Posting by Poultry World editor Richard Allison
I popped into my local Sainsbury’s store near Farnham on Saturday for a chicken, as we were having roast chicken for Mothers Day lunch. One thing I noted while browsing the shelves was that there was not a single, whole free range bird in the store.
The only free range chicken was cuts, breast, legs and thighs. This is in line with media reports of booming free range sales stripping stores bare in the weeks following Jamie Oliver and Hugh Fearnley-Whittingstall’s TV programmes.
However, what was worrying was that the free range cuts were imported from France. Such is demand that retailers are being forced to look further a field, which will have serious consequences on the British sector if it becomes a long-term fix, as highlighted by the NFU.
So has the push resulting in consumers trading up to imported free range products inadvertently increase food miles and threaten British companies? After all, there was still plenty of high quality, intensively produced British chicken on the shelves.
The TV chefs don’t understand that the UK industry cannot increase supplies like turning on a tap.

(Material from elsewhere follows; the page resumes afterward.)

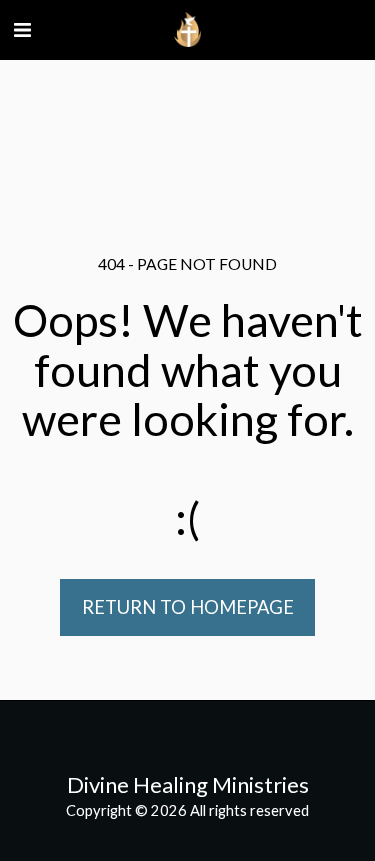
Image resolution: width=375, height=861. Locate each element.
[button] (22, 29)
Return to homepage (188, 607)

New units have to be built and they are getting bogged down in planning disputes as no one wants to live near poultry units, even if they are free range or organic. And compounding the problem is that rules seem to vary between councils.
Perhaps if the TV chefs highlighted the problem with planning rules, they would help the sector meet rising demand for free range chicken. Surely that is what they want.
Comments (1)
I hope these blogs are forewarded to J O and H F-W. There is no point preaching to other farmers who already know the problems.